SMS Mama dan Bapak

http://www.klik-kanan.com/blog/wp-content/uploads/2010/08/Kirim-SMS-Gratis-Via-Internet.jpg

Selasa, 8 Maret 2011 pukul 13.59 WIB. Telepon Blueberry yang ada di saku kemejaku bergetar. Dari getarannya, aku bisa mengenali bahwa sebuah pesan singkat masuk. Setelah kulihat di layar handphone, pesan singkat tersebut dikirim oleh sebuah nomor yang belum tercatat dalam buku kontak yang berarti berasal dari nomor baru, yaitu +6287844407968.

Pesan yang menggunakan bahasa Jawa itu dikirim oleh seseorang yang mengaku sebagai Bapak(ku). Meskipun aku sudah tidak percaya bahwa pesan itu dikirim oleh Bapak, namun saya tetap membacanya untuk sekedar iseng-iseng saja. Berikut ini adalah bunyi pesannya:

Iki BPk nyileh HPne konco
Tulung tukune pulsa As20 ewu
nomor anyare Bpk iki nomore 085399477979 saiki penting
mrgo bpk ono mslh mngko bpk seng nlpn awakmu

Bapak minta kiriman pulsa???? It’s strange!!!!

Beberapa bulan yang lalu aku juga sering menerima pesan singkat yang mengaku sebagai Mama dan meminta kiriman pulsa. Pesan singkat seperti itu sangat aneh bagiku. Pertama, karena aku tidak memanggil ibuku dengan panggilan “Mama”.

Apakah pengirim SMS itu melakukan survei nomor-nomor yang dimiliki oleh orang yang kenal Bahasa Jawa sebelum melancarkan aksinya? Untung saja aku orang Jawa yang mengerti isi pesan singkat di atas, meskipun pada akhirnya aku tidak percaya pada isinya. Apabila hal itu dilakukan, wahai pengirim SMS, berarti Anda sangat berusaha keras untuk mendapatkan apa yang ada mau. Kalau pesan itu dikirim ke nomor orang yang tidak mengerti Bahasa Jawa, maka usaha Anda akan gagal total sebab mereka tidak tahu maksud pesan yang dikirim. Atau Anda berpikir untuk gebyah uyah saja tanpa pandang bulu tahu/tidak tahu bahasa Jawa karena biaya mengirim SMS sangatlah murah?

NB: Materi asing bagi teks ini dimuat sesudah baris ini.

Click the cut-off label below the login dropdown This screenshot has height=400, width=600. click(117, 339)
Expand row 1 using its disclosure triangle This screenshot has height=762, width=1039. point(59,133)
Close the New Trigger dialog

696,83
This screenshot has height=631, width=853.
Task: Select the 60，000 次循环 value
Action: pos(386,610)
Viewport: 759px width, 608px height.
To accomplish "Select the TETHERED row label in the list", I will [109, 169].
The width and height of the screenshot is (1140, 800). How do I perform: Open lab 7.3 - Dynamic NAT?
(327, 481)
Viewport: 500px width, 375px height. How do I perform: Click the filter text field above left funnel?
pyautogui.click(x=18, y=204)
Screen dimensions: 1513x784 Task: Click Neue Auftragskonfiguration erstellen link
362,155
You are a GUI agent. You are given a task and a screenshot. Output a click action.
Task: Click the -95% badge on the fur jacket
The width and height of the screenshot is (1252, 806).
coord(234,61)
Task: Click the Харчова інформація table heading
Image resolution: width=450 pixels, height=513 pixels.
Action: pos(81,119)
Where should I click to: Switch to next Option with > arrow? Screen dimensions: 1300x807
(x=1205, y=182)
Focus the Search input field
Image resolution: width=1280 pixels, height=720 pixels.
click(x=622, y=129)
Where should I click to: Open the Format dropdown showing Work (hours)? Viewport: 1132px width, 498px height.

Timbul pertanyaan, apakah ada orang yang percaya pada pesan-pesan seperti itu dan mengirim pulsa untuk yang mengaku sebagai Mama/Bapak?? Semoga saja tidak ada. Jikalau ada, sebaiknya lebih berhati-hati di kemudian hari.

Dari seberang sana ketika aku menulis ini, aku seperti mendengar sebuah suara, “Tapi ya bagaimana lagi  Mas, namanya juga lagi usaha!!!”